Die wichtigsten Handelspartner für Bosnien und Herzegowina sowohl im Export als auch im Import sind Deutschland, Italien, Kroatien und Serbien.

Die Staatsverschuldung von Bosnien und Herzegowina notierte 2019 bei circa 33,3 Prozent des Bruttoinlandsprodukts. Der Staatsüberschuss von Bosnien und Herzegowina betrug 2019 circa 2,2 Prozent des BIP.

Bosnier in der Europäischen Union: Fragiler Staat hemmt Beitrittsperspektive

Rund 400.000 Menschen mit bosnischer Staatsbürgerschaft lebten 2019 in den Länder der Europäischen Union, das entspricht mehr als 11 Prozent der derzeitigen Einwohnerzahl von Bosnien und Herzegowina. Die meisten Bosnier in der EU leben in Deutschland, wo rund 182.178 Menschen mit bosnischer Staatsangehörigkeit wohnhaft sind. Der Hauptgrund für die hohe Anzahl von Bosniern im Ausland (obwohl die Kriegshandlungen 1995 beendet wurden) und die auch weiterhin hohen Auswanderungszahlen ist der fragile Zustand des Staates einschließlich ungelöster ethnischer Konflikte.

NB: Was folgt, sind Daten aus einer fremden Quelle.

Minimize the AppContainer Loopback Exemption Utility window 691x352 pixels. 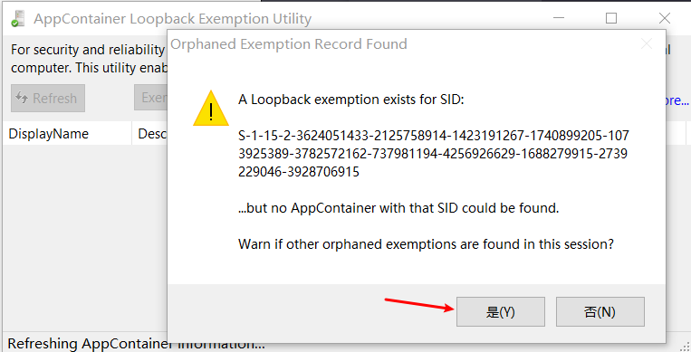(x=559, y=18)
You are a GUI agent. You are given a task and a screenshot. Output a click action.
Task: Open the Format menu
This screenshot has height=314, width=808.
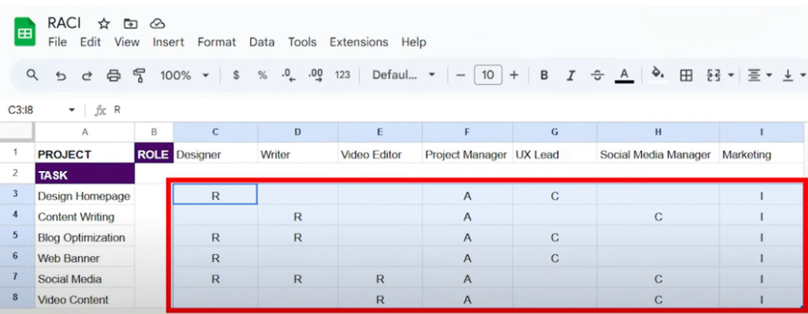pos(216,43)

In der Bewertung von Bosnien und Herzegowina nach dem Fragile States Index (FSI) 2020 ist das Land trotz kontinuierlicher Verbesserungen weiterhin einer der 10 fragilsten Staaten Europas 2020.
Im Bertelsmann Transformationsindex (BTI) erreicht Bosnien und Herzegowina 2020 als Staat nur eine Klassifikation als "stark defekte Demokratie" mit "schwachem" politischen Management und einer Marktwirtschaft "mit Funktionsdefiziten". Womit das Land auch im Ranking der 10 Länder mit dem niedrigsten Entwicklungsstand von Demokratie und Marktwirtschaft 2020 nach der Türkei die zweitschlechteste Bewertung aufweist. Mit einem CPI von 36 Punkten ist Bosnien und Herzegowina darüber hinaus auch einer der Staaten mit der höchsten wahrgenommenen Korruption in Europa im Jahr 2019. Zu schlechter Letzt ist Bosnien und Herzegowina eines der umweltschädlichsten Länder Europas nach dem Environmental Performance Index (EPI) im Jahr 2020.